From 82e11e2aeb84794fcd8edab93e11f5e9a6964d6c Mon Sep 17 00:00:00 2001
From: Gregory Owens <5419829+owensgl@users.noreply.github.com>
Date: Tue, 13 Feb 2024 15:43:24 -0800
Subject: [PATCH] Update lab_6.md

---
 labs/lab_6.md | 128 ++++++++++++++++++++++++++++++++++++++++++++++++++
 1 file changed, 128 insertions(+)

diff --git a/labs/lab_6.md b/labs/lab_6.md
index a82534e46..eb2ff6c04 100644
--- a/labs/lab_6.md
+++ b/labs/lab_6.md
@@ -225,6 +225,134 @@ Depth indicates how many reads are on each base (on average) and
 coverage tells you how much of the reference sequence is covered by
 at least one base. 
 
+### Questions
+1) Use samtools stats to find out how many reads had MAPQ less than 10 in sample "SalmonSim.Stabilising.p10.i1.80000".
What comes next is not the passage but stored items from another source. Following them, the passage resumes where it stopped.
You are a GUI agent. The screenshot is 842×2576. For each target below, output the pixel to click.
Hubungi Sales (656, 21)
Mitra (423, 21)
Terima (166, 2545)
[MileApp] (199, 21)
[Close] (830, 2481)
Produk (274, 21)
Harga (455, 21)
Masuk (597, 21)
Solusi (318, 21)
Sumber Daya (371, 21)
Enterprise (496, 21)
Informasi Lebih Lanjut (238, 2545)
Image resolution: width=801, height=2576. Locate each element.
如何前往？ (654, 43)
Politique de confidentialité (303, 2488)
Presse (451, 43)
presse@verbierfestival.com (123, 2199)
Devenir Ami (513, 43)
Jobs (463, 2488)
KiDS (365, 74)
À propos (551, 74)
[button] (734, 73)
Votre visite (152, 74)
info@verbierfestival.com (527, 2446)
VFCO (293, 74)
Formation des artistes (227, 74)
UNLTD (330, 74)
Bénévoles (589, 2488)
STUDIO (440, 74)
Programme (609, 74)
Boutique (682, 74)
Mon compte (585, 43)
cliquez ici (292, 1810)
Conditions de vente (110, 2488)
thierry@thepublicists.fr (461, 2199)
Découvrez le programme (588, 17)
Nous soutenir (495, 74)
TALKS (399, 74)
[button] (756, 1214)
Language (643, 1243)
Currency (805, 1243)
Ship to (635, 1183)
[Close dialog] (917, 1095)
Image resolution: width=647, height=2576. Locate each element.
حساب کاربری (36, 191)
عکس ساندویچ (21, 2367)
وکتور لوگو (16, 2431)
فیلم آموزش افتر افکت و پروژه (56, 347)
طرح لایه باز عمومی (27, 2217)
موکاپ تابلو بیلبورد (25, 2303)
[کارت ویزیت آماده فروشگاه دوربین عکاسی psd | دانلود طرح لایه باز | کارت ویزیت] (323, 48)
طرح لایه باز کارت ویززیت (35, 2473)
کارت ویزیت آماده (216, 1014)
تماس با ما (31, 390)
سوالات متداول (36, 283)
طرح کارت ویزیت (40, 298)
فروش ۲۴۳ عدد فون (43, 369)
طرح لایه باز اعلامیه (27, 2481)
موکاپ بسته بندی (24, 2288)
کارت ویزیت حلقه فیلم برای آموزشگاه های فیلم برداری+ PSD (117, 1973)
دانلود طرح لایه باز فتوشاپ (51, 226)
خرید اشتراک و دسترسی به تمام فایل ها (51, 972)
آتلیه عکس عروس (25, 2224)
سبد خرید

+2) Use samtools flagstats to find out what percent of reads are mapped to the genome.
+
+
+We can also look at the alignment itself by using samtools tview.
+```bash
+samtools tview SalmonSim.Stabilising.p10.i1.80000.sort.markdup.bam SalmonReference.fasta
+```
+Once you're inside, use the "?" key to bring up the help menu. Then use keys to move
+and look at your alignment. For this sample, we have very little differences between 
+our sample and the reference, but when we start doing variant calling we can use
+this to actually look at the reads and make sure that the variants are real. 
+
+***
+
+We often sequence many samples, and each of them needs to be processed individually. 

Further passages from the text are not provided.